Using these known in situ results, we assessed that the top 40 ranked results from all genes were likely to be reliable and focused on these for further validation (Fig. 4). We found 12 distinct patterns in the top 40, which included all known patterns as well as three potentially new patterns (highlighted in orange in Fig. 4). Ten patterns are currently known at this stage in Ciona28,33,38,39,40,41,42, and although we matched only nine of these directly (Fig. 1b), the tenth pattern has a single known case, Tfap2-r.b (AP-2-like2), which we did pick up, but without expression in A5.2. This agrees with previous observations that expression is not consistent in this cell across embryos28,33. Further, it is in agreement with the average over many embryos as measured by microarray28.

Figure 4
figure 4

All previously known patterns occur in the top 40 genes when ranked according to their Transquartile Range (TQR). Expression summary plots of the top 40 genes, grouped by pattern, with an orange border indicating an unknown pattern. The arrangement of cells in each pattern is shown in the summary box on the right, together with the number of genes per pattern, whether known (black) or unknown (red). Genes whose patterns we validated are highlighted in orange. For each gene, the columns indicate the gene name, any previously known in situ pattern in blue (grey if not known), the average of the transformed expression values (clipped above 0.05), the pattern resulting from clustering, and finally, the TQR as the reliability score, scaled for visualization. The in situ probe for Tbx6-r.b also detects Tbx6-r.c and Tbx6-r.d (indicated by a black in situ pattern).
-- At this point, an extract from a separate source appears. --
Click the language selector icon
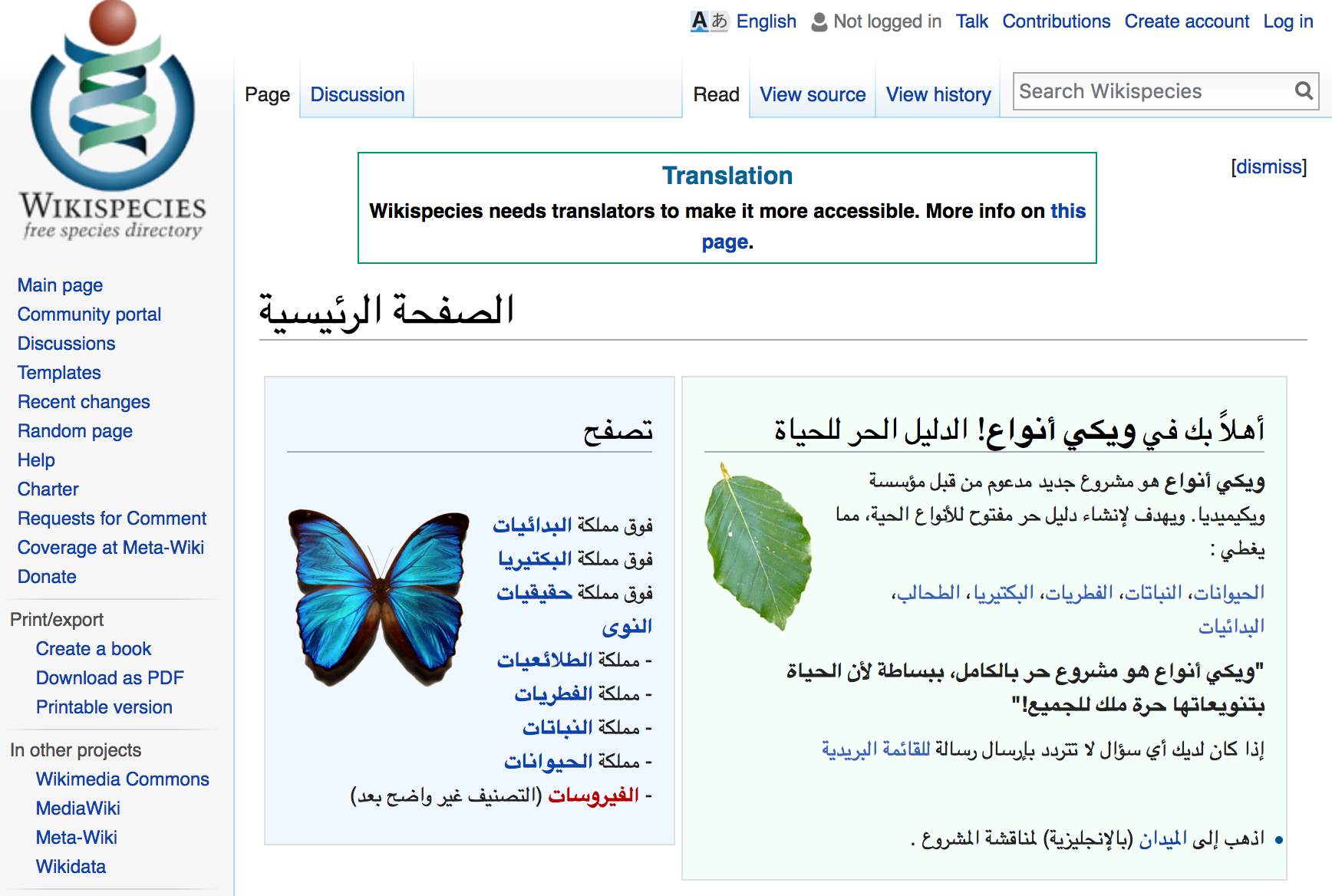This screenshot has height=896, width=1332. coord(708,21)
We validated one of the potentially new patterns, namely the pattern for KH.L152.12, by in situ in biological duplicates and single-cell qPCR in triplicate (Fig. 5e). This observation does not necessarily negate previously published ones for KH.L152.12, but rather highlights the value of our algorithm in identifying new patterns from scRNA-seq data comprising just four embryos. We could not validate the second pattern for KH.C1.933 that has relatively ubiquitous expression, although with apparently reduced expression in b5.4.

Figure 5
figure 5

Pattern discovery results are validated by in situ hybridisation and single-cell qPCR. (a–e) For each pattern being tested (left), the in situ hybridisation results are shown from the animal and vegetal side (middle). The arrowheads pointing to the expressing cells are shown on only one side of the embryo. Gene expression levels for each cell type were measured by single-cell qPCR. The qPCR measures for the cell types of each embryo were scaled to add to 1. The bar charts (right) show the mean of the resulting values of biological replicates, with whiskers indicating the range. The lines under the bars indicate the cells of the expression pattern being tested. The number of replicates of each gene is shown under each bar chart.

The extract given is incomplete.